Since months have varying numbers of days and days can have varying
numbers of hours, there can be no proper answer.

You can get an approximate answer by assuming 30 or 30.6 days per month
and 24 hours per day.
Each paragraph below refers to one line of the following code paragraph.

Create an Object containing zero-duration components.

T, if present, serves only to discriminate months and minutes; so use it
to change the minute-identifier, if present, to Z.

P & T now have no use; remove them, if present.

Insert semicolon separators between the fields.
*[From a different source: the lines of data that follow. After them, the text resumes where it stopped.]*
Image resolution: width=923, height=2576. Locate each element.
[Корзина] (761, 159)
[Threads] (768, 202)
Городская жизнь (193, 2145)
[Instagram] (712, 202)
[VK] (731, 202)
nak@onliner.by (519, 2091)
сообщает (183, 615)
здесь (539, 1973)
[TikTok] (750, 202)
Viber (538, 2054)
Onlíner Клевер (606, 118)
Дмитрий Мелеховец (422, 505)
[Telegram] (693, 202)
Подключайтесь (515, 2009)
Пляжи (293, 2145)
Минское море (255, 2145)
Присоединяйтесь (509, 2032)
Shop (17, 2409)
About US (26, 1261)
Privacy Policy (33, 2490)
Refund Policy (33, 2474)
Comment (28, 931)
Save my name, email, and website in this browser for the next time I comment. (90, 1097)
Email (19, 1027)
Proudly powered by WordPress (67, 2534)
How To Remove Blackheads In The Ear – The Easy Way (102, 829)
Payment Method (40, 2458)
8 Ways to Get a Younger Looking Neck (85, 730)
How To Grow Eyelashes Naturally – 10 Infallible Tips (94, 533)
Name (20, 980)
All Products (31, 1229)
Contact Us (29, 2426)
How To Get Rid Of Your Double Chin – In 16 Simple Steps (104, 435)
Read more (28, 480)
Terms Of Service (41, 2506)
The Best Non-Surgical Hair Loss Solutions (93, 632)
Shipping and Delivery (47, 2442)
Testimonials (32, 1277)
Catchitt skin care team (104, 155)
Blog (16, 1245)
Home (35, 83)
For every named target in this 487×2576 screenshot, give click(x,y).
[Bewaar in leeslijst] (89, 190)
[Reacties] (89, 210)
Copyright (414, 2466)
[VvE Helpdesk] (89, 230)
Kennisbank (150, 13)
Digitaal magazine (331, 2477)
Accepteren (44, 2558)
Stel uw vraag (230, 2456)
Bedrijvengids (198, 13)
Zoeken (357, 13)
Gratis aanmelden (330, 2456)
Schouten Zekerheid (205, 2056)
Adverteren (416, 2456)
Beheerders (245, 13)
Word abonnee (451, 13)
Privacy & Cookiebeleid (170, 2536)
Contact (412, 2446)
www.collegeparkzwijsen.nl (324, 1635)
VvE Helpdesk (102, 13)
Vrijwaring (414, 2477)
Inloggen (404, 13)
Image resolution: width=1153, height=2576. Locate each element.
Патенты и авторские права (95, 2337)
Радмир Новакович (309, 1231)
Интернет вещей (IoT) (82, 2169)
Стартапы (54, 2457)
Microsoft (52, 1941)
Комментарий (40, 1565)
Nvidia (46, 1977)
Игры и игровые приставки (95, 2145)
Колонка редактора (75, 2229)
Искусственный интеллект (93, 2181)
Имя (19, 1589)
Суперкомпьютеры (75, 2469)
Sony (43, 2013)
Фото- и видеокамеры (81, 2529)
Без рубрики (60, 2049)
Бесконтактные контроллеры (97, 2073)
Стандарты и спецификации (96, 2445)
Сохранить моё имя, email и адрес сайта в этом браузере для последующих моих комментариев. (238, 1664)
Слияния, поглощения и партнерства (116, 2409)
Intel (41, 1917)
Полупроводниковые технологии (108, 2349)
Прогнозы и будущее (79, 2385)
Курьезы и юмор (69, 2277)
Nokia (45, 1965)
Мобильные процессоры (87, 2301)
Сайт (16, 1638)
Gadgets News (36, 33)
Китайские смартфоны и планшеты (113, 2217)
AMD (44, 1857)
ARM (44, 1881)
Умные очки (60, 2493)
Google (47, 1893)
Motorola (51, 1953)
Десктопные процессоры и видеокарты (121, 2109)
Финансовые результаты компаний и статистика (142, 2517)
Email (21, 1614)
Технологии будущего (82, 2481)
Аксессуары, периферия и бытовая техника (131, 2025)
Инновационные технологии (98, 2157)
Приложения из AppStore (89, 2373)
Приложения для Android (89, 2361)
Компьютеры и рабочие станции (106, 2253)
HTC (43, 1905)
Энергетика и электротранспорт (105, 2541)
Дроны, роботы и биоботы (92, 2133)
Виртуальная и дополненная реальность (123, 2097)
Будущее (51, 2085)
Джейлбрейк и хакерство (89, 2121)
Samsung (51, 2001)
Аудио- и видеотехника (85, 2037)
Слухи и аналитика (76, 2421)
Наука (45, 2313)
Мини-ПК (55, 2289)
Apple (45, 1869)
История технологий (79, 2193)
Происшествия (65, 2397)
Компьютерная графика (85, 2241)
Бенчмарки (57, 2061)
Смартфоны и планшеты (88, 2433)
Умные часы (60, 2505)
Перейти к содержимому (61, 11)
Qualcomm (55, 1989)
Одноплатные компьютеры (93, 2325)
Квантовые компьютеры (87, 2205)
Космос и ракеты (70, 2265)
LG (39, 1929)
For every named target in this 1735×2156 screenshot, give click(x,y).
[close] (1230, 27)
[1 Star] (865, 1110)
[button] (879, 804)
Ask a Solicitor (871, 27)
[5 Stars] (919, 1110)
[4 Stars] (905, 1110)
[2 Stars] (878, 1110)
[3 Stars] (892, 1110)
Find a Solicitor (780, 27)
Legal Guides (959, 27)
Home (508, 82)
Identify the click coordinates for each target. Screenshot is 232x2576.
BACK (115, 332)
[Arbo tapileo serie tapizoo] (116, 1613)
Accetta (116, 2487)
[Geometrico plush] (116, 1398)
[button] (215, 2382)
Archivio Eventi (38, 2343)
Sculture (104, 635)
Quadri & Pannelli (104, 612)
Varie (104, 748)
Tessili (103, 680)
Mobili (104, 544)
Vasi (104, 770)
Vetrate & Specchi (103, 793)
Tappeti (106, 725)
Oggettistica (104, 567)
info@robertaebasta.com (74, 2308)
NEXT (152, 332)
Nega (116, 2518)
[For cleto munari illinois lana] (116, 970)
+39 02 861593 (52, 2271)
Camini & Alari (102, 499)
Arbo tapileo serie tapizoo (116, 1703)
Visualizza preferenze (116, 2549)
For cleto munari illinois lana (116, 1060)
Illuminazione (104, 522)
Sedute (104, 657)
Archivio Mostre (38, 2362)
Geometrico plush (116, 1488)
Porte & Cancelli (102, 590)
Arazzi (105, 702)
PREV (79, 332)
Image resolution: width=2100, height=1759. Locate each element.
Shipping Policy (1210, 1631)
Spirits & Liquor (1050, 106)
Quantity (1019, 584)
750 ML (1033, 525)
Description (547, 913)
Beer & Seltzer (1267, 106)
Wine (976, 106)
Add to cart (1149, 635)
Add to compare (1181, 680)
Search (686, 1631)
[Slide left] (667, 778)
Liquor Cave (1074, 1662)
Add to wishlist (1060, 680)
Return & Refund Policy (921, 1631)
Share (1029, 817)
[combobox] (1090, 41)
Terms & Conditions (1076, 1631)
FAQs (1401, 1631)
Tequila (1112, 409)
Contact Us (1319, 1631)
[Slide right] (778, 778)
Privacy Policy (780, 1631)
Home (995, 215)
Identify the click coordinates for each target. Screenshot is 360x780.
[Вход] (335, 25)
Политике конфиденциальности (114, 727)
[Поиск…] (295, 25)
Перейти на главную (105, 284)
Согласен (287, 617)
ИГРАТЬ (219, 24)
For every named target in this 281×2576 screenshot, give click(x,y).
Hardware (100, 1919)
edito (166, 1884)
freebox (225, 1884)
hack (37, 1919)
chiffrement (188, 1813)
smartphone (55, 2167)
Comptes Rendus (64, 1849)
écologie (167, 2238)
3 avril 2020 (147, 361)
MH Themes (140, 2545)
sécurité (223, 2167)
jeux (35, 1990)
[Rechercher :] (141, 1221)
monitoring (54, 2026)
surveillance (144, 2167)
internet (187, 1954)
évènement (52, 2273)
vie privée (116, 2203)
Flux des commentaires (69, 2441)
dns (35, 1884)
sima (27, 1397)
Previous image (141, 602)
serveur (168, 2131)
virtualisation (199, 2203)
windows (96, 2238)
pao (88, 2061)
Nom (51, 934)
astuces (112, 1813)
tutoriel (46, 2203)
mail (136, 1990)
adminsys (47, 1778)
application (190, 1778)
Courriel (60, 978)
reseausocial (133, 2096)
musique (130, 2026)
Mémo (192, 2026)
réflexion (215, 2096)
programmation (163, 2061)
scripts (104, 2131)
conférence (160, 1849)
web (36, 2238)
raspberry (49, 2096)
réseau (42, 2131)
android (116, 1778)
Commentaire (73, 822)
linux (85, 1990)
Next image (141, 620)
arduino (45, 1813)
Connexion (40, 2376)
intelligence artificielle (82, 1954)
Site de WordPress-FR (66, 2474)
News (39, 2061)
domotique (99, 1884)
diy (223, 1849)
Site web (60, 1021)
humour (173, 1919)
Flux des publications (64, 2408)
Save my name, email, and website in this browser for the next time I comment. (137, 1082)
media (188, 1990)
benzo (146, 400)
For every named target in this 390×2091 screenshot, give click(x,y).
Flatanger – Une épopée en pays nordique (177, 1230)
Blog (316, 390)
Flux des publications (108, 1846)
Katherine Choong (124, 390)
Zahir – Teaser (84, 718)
Split the fields at the semicolons.

For each field, use the final character to index in the Object the place
where the numeric part is then stored, as a Number.

Determine, to check, the interval in (approx) ISO 8601 form

Determine the Duration with assumed component lengths.
X = "P33Y14DT3H5M3.7S" // test value

Obj = {Y:0, M:0, D:0, H:0, Z:0, S:0}
X = X.replace(/T(.*)M/, "T$1Z")
X = X.replace(/[PT]/g, "")
X = X.replace(/([A-Z])(\d)/g, "$1;$2")
X = X.split(';')
for (J in X) { T = X[J] ; Obj[T.charAt(T.length-1)] = parseFloat(X[J]) }
with (Obj) ISO = ((((Y*100+M)*100+D)*100+H)*100+Z)*100+S
with (Obj) Dur = ((((Y*12+M)*30+D)*24+H)*60+Z)*60+S
The four conversions on X could be done in one statement.

If SCORM had followed the ISO 8601 standard for the representation of
duration, the job would have been considerably easier.

If your perplexing remark means seconds with 2 decimal places, then see
in the newsgroup FAQ or via below to convert variable Dur.

The representation I first mentioned should've been "timeinterval
(second,10,2)" and it's supposedly an IEEE standard for the measurement
of time.

Sorry you the confusion. I'm was reading directly from the specification
which is, I guess by necessity, terse and cross-referenced to a variety
of tables, appendices etc. The standard also gives the option of precise
and less precise definitions of months and years.

As it is I've found a minimal solution: I'm just going to store the time
interval as a total number of seconds and not worry about breaking into
other time units. For example: PT123S is 123 seconds.